▸ **REQUIRED WORK**
Your task is to retype all of the records below with complete accuracy.

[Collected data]
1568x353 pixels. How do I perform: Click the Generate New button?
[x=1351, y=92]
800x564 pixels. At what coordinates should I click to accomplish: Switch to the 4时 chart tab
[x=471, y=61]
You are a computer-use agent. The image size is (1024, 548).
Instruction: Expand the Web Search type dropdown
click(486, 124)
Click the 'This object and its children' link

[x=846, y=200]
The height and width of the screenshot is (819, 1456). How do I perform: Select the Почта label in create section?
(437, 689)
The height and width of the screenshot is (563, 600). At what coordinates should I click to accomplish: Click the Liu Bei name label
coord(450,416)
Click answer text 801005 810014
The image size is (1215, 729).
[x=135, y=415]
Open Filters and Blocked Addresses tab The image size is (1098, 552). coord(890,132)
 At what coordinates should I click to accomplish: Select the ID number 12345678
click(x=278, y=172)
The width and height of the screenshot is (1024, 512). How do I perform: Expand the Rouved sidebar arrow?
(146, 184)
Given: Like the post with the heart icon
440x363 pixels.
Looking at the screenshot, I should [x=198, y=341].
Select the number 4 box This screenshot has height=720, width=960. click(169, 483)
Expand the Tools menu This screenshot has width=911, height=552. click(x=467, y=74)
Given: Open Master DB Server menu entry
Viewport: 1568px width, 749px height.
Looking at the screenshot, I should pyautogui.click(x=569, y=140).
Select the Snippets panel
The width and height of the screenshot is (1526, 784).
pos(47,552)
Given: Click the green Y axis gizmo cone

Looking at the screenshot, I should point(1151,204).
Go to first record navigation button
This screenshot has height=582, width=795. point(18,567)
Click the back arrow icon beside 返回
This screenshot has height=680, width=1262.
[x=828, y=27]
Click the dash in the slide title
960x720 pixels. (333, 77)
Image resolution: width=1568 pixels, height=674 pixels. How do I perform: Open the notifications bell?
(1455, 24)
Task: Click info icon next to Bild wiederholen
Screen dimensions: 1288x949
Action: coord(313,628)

▸ **WORKED SOLUTION**
1568x353 pixels. How do I perform: Click the Generate New button?
[x=1351, y=92]
800x564 pixels. At what coordinates should I click to accomplish: Switch to the 4时 chart tab
[x=471, y=61]
You are a computer-use agent. The image size is (1024, 548).
Instruction: Expand the Web Search type dropdown
click(486, 124)
Click the 'This object and its children' link

[x=846, y=200]
The height and width of the screenshot is (819, 1456). How do I perform: Select the Почта label in create section?
(437, 689)
The height and width of the screenshot is (563, 600). At what coordinates should I click to accomplish: Click the Liu Bei name label
coord(450,416)
Click answer text 801005 810014
The image size is (1215, 729).
[x=135, y=415]
Open Filters and Blocked Addresses tab The image size is (1098, 552). coord(890,132)
 At what coordinates should I click to accomplish: Select the ID number 12345678
click(x=278, y=172)
The width and height of the screenshot is (1024, 512). How do I perform: Expand the Rouved sidebar arrow?
(146, 184)
Given: Like the post with the heart icon
440x363 pixels.
Looking at the screenshot, I should [x=198, y=341].
Select the number 4 box This screenshot has height=720, width=960. click(169, 483)
Expand the Tools menu This screenshot has width=911, height=552. click(x=467, y=74)
Given: Open Master DB Server menu entry
Viewport: 1568px width, 749px height.
Looking at the screenshot, I should pyautogui.click(x=569, y=140).
Select the Snippets panel
The width and height of the screenshot is (1526, 784).
pos(47,552)
Given: Click the green Y axis gizmo cone

Looking at the screenshot, I should point(1151,204).
Go to first record navigation button
This screenshot has height=582, width=795. point(18,567)
Click the back arrow icon beside 返回
This screenshot has height=680, width=1262.
[x=828, y=27]
Click the dash in the slide title
960x720 pixels. (333, 77)
Image resolution: width=1568 pixels, height=674 pixels. How do I perform: Open the notifications bell?
(1455, 24)
Task: Click info icon next to Bild wiederholen
Screen dimensions: 1288x949
Action: coord(313,628)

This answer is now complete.